■ EXERCISE DETAILS ■
Extract verbatim every line from the one containing "The width and" to the final line of the records below, inclusive, and exclude all pictures.

■ MATERIAL TO PROCESS ■
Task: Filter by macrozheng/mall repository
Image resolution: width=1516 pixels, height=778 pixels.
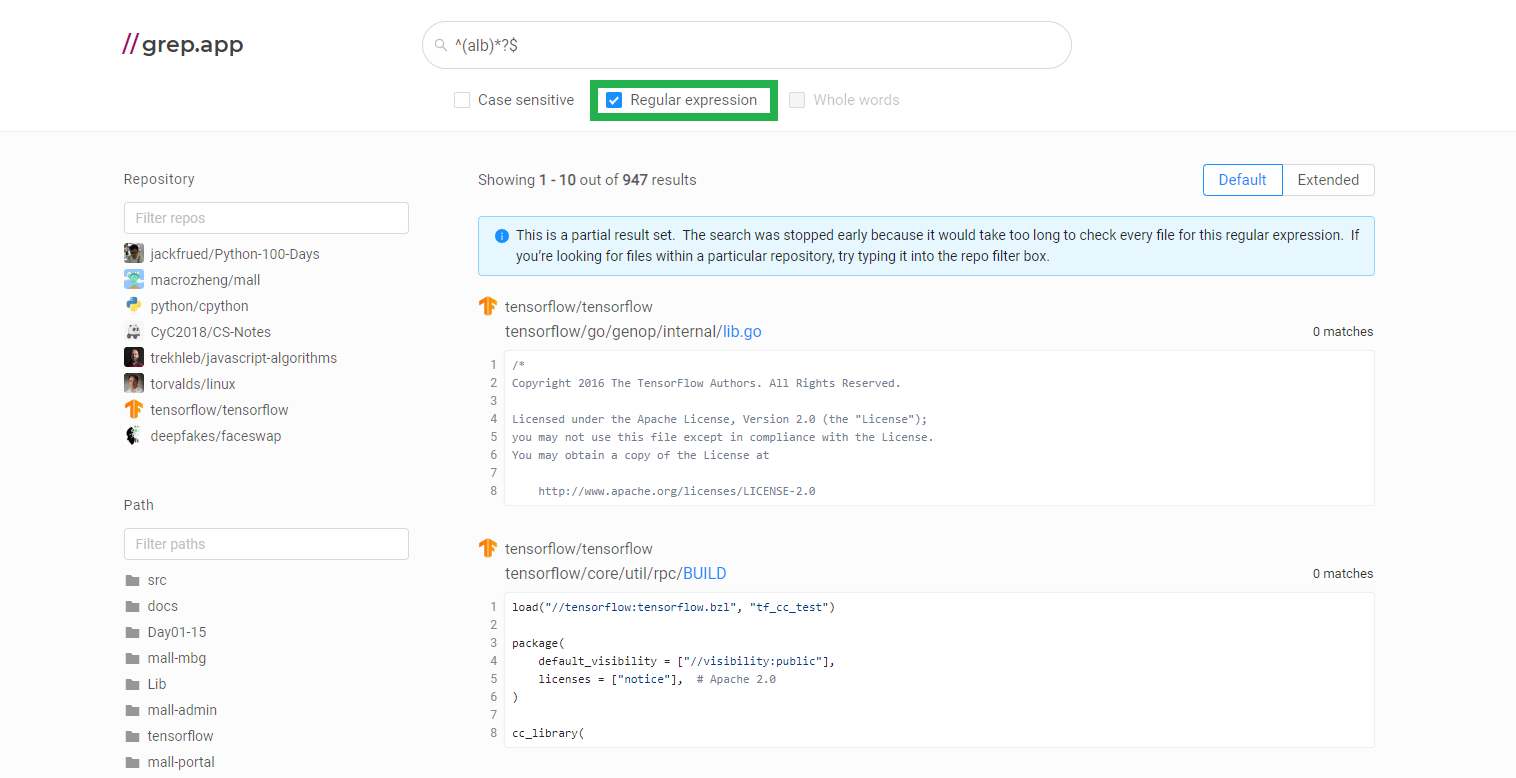Action: click(x=205, y=280)
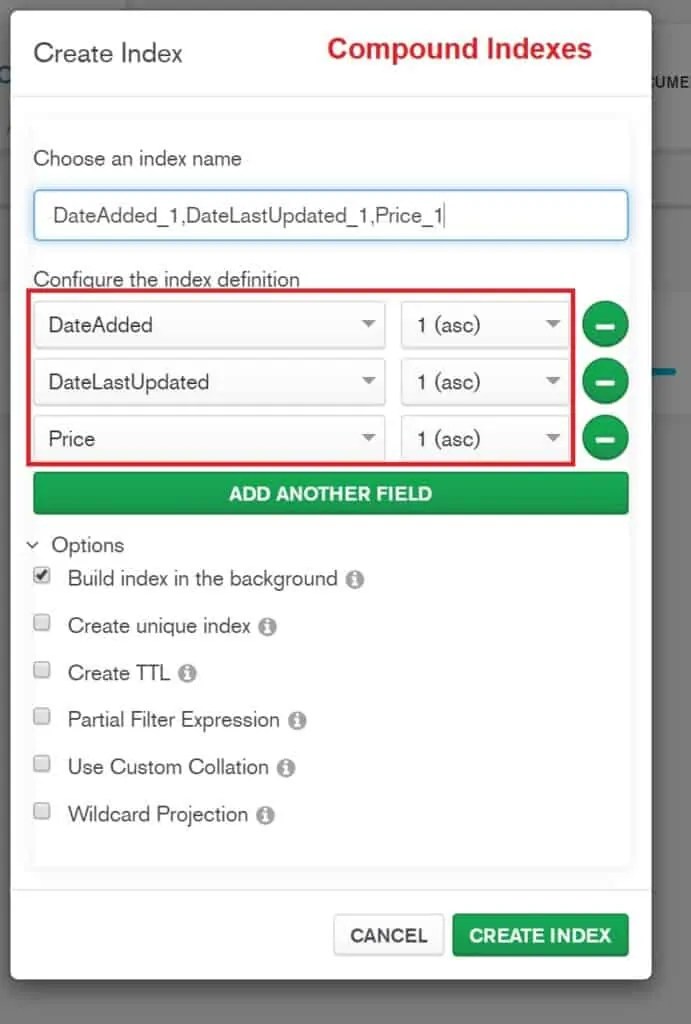
Task: Click the ADD ANOTHER FIELD button
Action: pyautogui.click(x=331, y=492)
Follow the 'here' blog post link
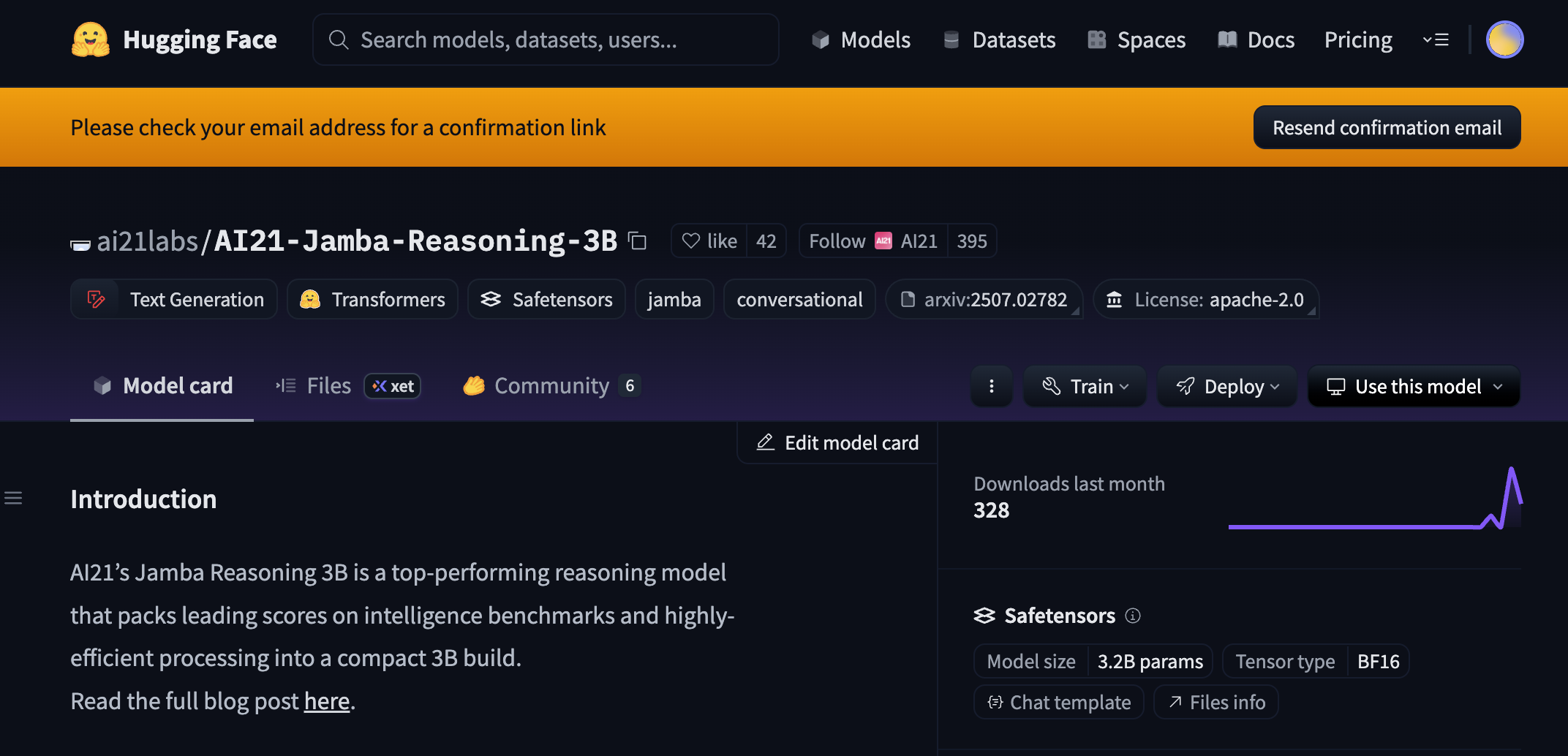The height and width of the screenshot is (756, 1568). tap(326, 701)
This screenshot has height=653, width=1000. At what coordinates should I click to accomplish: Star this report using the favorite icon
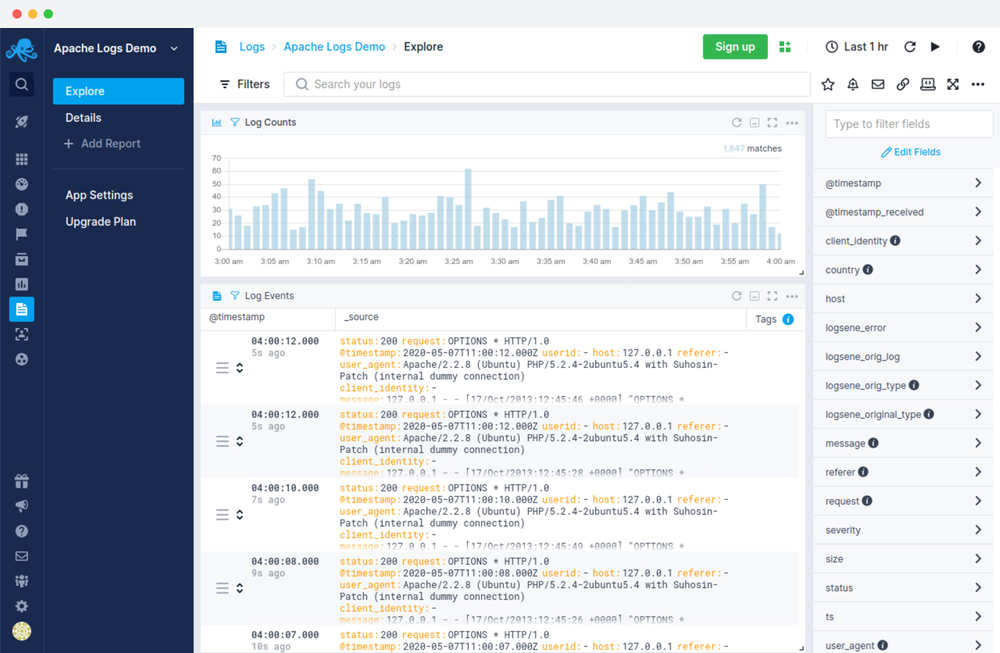point(828,85)
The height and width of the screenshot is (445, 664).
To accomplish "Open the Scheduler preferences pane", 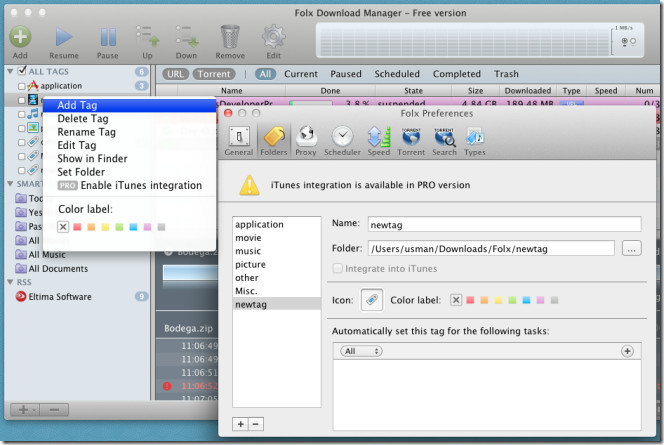I will pyautogui.click(x=341, y=142).
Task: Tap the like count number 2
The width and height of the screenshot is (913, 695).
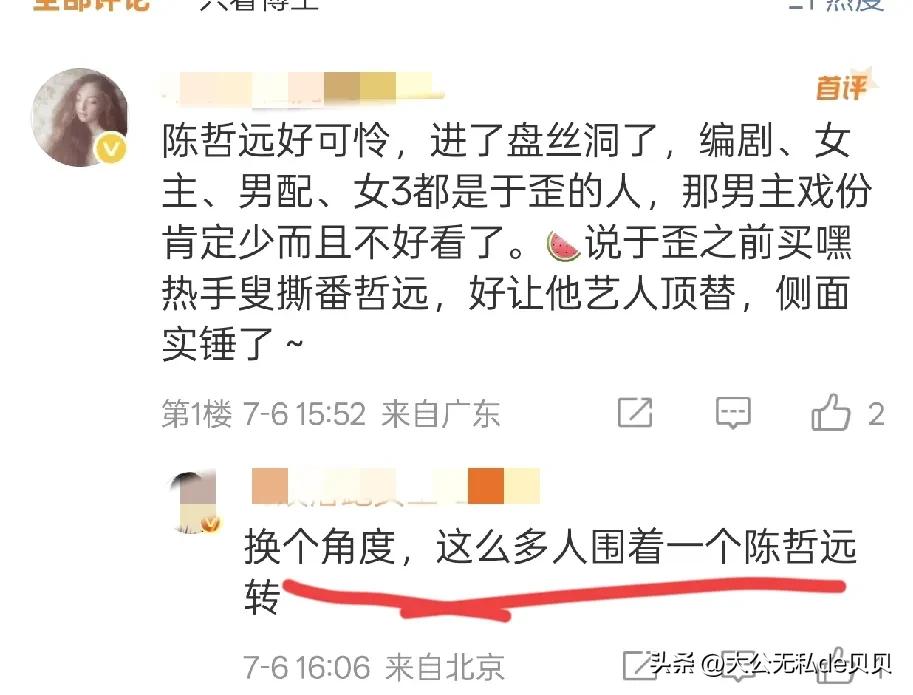Action: pyautogui.click(x=876, y=414)
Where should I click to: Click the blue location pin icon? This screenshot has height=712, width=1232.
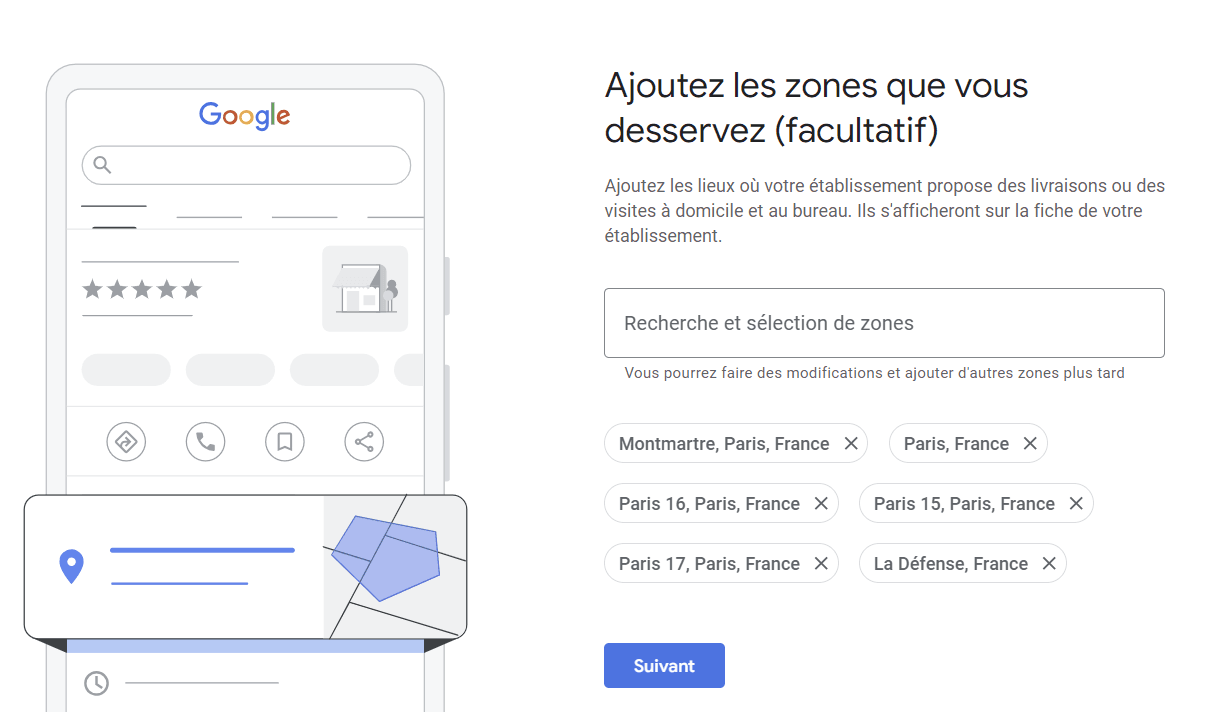(x=70, y=566)
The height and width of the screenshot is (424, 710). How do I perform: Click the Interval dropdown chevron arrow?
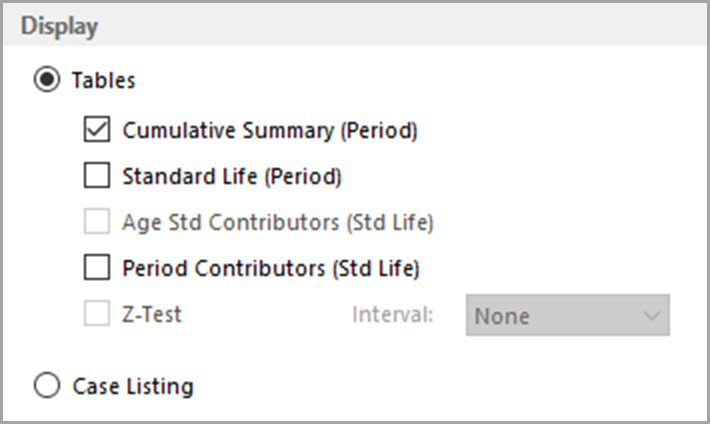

■ ANSWER SECTION ■
The width and height of the screenshot is (913, 695).
Action: pyautogui.click(x=876, y=414)
Where should I click to: Click the blue location pin icon? This screenshot has height=712, width=1232.
(x=70, y=566)
The height and width of the screenshot is (424, 710). How do I perform: Click the Interval dropdown chevron arrow?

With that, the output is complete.